___ Data for processing ___

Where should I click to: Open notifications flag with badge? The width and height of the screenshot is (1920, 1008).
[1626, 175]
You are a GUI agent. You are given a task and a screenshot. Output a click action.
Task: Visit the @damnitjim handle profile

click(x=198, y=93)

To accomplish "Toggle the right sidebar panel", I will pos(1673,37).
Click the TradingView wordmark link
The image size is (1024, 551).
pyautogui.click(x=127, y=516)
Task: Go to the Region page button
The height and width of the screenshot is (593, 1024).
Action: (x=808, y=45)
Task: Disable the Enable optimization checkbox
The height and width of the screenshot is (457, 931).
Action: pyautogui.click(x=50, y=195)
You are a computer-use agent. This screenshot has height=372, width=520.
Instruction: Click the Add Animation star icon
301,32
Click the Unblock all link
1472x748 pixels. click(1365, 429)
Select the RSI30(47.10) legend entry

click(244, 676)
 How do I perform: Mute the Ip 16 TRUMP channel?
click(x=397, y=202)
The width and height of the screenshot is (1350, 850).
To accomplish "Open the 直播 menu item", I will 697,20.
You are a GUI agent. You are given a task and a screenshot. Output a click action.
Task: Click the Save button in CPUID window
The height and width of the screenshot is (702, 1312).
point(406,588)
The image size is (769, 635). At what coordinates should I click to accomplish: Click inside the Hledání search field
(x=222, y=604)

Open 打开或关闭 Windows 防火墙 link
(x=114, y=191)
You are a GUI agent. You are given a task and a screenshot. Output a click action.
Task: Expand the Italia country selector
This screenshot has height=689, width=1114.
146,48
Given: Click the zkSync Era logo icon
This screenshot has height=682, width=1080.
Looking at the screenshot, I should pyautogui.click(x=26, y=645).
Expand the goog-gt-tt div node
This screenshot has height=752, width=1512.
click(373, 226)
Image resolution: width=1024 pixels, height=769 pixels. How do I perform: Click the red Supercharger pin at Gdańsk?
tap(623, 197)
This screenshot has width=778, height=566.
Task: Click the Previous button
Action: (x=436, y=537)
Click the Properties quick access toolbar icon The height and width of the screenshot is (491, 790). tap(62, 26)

___

The lines from the one containing "The width and height of the screenshot is (1350, 850)." to the final line of the listing above must be set down exactly, both included.

The width and height of the screenshot is (1350, 850).
To accomplish "Open the 直播 menu item", I will 697,20.
You are a GUI agent. You are given a task and a screenshot. Output a click action.
Task: Click the Save button in CPUID window
The height and width of the screenshot is (702, 1312).
point(406,588)
The image size is (769, 635). At what coordinates should I click to accomplish: Click inside the Hledání search field
(x=222, y=604)

Open 打开或关闭 Windows 防火墙 link
(x=114, y=191)
You are a GUI agent. You are given a task and a screenshot. Output a click action.
Task: Expand the Italia country selector
This screenshot has height=689, width=1114.
146,48
Given: Click the zkSync Era logo icon
This screenshot has height=682, width=1080.
Looking at the screenshot, I should pyautogui.click(x=26, y=645).
Expand the goog-gt-tt div node
This screenshot has height=752, width=1512.
click(373, 226)
Image resolution: width=1024 pixels, height=769 pixels. How do I perform: Click the red Supercharger pin at Gdańsk?
tap(623, 197)
This screenshot has width=778, height=566.
Task: Click the Previous button
Action: (x=436, y=537)
Click the Properties quick access toolbar icon The height and width of the screenshot is (491, 790). tap(62, 26)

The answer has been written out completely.